Nombreuses sont les soirées que nous passons à remplir des formulaires ensemble.

— Ne t'inquiète pas, Laelynn. Tu vas trouver quelque chose, dit-elle constamment.

Pourtant, chaque réponse me renvoie au même message glaçant : nous regrettons de vous informer que votre candidature n'a pas été retenue. Il va pourtant bien falloir que je retrouve du travail. Maintenant que la vie a repris son cours et qu'il n'y a plus personne qui paye mon loyer, je dois me remettre au boulot.

Un matin, alors que je me prélasse encore dans la chaleur réconfortante de mon lit, une notification rompt la tranquillité. Je soupire, attrapant mon téléphone d'un geste las. Parmi les messages accumulés, l'un d'eux retient immédiatement mon attention :

«Madame,

Après avoir examiné votre candidature via les forums, votre profil a retenu mon attention pour un poste de domestique au sein de la résidence de M. Moretti. En plus de votre rémunération, vous profiterez de plusieurs avantages tels que le logement sur place, les repas et le service de blanchisserie inclus. En cas d'acceptation de notre proposition, notre équipe se présentera chez vous une semaine plus tard pour achever l'accord avec une signature de contrat en personne et pour vous accompagner vers votre nouveau lieu de résidence.

Bien cordialement, M. Clark, expert-comptable au service de M. E. De Rosa. »

Je lis le message plusieurs fois, incrédule. Mon cœur bat la chamade.

— Qu'est-ce que c'est que ce délire ? murmuré-je à moi-même. Je ne me souviens pas d'avoir postulé pour ce poste. Est-ce vraiment sérieux, ou juste une énième arnaque ?

Je décide de montrer le message à Ziya.

— Regarde ça, dis-je en lui tendant mon téléphone.

Elle parcourt rapidement le message, ses yeux s'écarquillant au fur et à mesure de sa lecture.

— Ça peut être une escroquerie... mais et si c'est réel ?

— Tu penses que je dois répondre ? demandé-je, hésitante.

Ziya hoche la tête, son soutien habituel étincelant dans ses yeux.

— Oui, pourquoi pas ? C'est peut-être l'opportunité que tu attends.

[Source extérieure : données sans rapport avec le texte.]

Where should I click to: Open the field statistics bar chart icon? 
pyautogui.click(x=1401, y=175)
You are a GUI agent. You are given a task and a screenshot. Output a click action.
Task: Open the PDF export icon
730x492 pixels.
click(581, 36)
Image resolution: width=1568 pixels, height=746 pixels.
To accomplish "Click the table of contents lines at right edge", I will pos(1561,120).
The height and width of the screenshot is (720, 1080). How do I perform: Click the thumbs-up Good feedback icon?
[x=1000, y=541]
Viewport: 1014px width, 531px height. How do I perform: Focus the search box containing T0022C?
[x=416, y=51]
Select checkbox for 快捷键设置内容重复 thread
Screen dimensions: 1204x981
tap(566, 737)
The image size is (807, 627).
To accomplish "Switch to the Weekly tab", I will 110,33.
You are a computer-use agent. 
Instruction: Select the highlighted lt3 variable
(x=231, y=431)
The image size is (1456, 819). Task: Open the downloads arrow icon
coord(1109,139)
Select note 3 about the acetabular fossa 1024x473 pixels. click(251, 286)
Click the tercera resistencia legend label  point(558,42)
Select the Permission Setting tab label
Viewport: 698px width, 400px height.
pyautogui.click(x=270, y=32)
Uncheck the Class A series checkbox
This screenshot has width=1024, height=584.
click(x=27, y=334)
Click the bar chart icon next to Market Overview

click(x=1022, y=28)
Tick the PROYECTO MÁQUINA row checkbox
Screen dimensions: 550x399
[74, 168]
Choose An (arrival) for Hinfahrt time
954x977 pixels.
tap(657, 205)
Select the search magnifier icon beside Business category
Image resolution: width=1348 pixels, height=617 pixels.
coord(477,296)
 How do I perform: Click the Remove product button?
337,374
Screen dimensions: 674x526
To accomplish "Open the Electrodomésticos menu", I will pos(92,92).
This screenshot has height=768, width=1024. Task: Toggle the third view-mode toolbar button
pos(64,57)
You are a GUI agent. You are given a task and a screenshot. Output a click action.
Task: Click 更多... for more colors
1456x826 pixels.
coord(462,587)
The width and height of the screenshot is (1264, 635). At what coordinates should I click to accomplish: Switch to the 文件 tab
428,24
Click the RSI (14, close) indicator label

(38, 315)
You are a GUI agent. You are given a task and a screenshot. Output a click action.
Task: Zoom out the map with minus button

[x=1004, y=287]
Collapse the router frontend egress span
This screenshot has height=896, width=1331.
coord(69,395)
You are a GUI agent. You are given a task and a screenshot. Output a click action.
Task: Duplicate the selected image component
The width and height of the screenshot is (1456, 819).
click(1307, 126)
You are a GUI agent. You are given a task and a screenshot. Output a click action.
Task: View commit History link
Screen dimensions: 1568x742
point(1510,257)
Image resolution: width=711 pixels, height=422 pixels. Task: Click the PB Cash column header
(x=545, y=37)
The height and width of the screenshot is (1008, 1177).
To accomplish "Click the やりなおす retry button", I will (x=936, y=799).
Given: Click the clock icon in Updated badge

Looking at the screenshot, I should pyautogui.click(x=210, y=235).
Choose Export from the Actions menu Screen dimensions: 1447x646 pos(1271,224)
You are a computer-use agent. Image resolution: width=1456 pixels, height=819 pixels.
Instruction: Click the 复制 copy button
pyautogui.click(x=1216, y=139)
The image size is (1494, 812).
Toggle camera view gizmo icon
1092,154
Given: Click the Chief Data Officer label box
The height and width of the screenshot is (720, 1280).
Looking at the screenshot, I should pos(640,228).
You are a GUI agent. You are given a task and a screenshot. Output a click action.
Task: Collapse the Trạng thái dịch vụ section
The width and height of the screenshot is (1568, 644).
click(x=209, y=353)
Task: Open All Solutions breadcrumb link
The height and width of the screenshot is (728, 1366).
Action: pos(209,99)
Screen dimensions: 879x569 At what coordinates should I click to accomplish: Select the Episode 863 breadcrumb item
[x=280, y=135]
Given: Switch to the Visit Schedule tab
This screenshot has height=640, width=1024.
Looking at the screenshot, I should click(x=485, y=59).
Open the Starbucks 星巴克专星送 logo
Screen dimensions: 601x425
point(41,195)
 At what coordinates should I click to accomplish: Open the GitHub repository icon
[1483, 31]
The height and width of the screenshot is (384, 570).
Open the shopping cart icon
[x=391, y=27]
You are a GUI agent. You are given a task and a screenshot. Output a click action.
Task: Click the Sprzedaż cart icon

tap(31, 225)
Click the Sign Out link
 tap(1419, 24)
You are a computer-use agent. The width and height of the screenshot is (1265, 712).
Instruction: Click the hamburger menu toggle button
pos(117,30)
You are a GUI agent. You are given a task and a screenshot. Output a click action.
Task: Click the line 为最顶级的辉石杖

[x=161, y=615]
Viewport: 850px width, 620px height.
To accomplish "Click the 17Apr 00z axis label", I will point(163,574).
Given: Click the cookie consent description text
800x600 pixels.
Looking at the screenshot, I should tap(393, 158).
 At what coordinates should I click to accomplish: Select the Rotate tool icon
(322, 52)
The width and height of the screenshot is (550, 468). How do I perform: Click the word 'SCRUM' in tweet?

Encouragée par ses mots, je décide de répondre au message. L'idée de quitter mon appartement est excitante. Je prends une douche rapide et commence à préparer des cartons. Ziya, toujours présente, m'aide méthodiquement. L'appartement, témoin silencieux de mes jours sombres, se transforme peu à peu en une mer de cartons soigneusement étiquetés.

— Je m'occuperai de faire louer ton appartement une fois que tu seras installée chez ton nouveau patron, m'assure Ziya alors que nous finissons les derniers préparatifs.

Ses mots me réchauffent le cœur. En une semaine, tout est prêt. Cela semble irréel, comme si je regardais ma propre vie se dérouler sous mes yeux.

***

Une semaine se passe dans une sorte de tourbillon de préparatifs et d'attente fébrile. Le jour où les hommes de monsieur De Rosa doivent venir me chercher, je me réveille avant l'aube, incapable de trouver le sommeil. Les premières lueurs du matin filtrent à peine à travers les rideaux de ma chambre, mais déjà je suis debout, vérifiant encore une fois que tout est en ordre. Ziya, fidèle à elle-même, est venue m'aider à finaliser les derniers détails la veille et a passé la nuit chez moi.

— Prête pour l'aventure ? me demande-t-elle en étirant ses bras au-dessus de sa tête, étouffant un bâillement.

— Tant que toi, tu es à mes côtés, je peux tout affronter, dis-je avec un sourire fatigué, mais sincère.

Nous passons le peu de temps qu'il nous reste à échanger des banalités, l'illusion de normalité nous rassurant. Le tic-tac de l'horloge semble s'accélérer, chaque seconde nous rapprochant de l'inévitable moment où je devrais quitter cet appartement.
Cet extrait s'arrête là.